Rodgers, the committee chairwoman, questioned Chew on a report that ByteDance used TikTok data to surveil journalists who were covering the company in 2022.

“TikTok spied on American journalists. Can you say with 100% certainty that neither ByteDance, nor TikTok employees, can target other Americans with similar surveillance techniques?” Rodgers asked.
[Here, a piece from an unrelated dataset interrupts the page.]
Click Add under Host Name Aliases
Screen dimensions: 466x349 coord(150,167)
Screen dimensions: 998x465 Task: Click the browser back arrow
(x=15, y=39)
“I disagree with the characterization that it’s ‘spying,’” said Chew.

“Can you do surveillance of other Americans?” she further pressed, to which Chew said the company would protect Americans’ user data.

“I wanted to hear you say with 100% certainty that neither ByteDance nor TikTok employees can target other Americans with similar surveillance techniques as you did with the journalists,” Rodgers said.

“Again, I disagree with the characterization of  ‘surveillance,’” Chew replied.

The TikTok CEO further declined to answer Republican Arizona Rep. Debbie Lesko’s question of whether China is persecuting Uyghur Muslims, despite documents allegedly providing substantial evidence of the cause.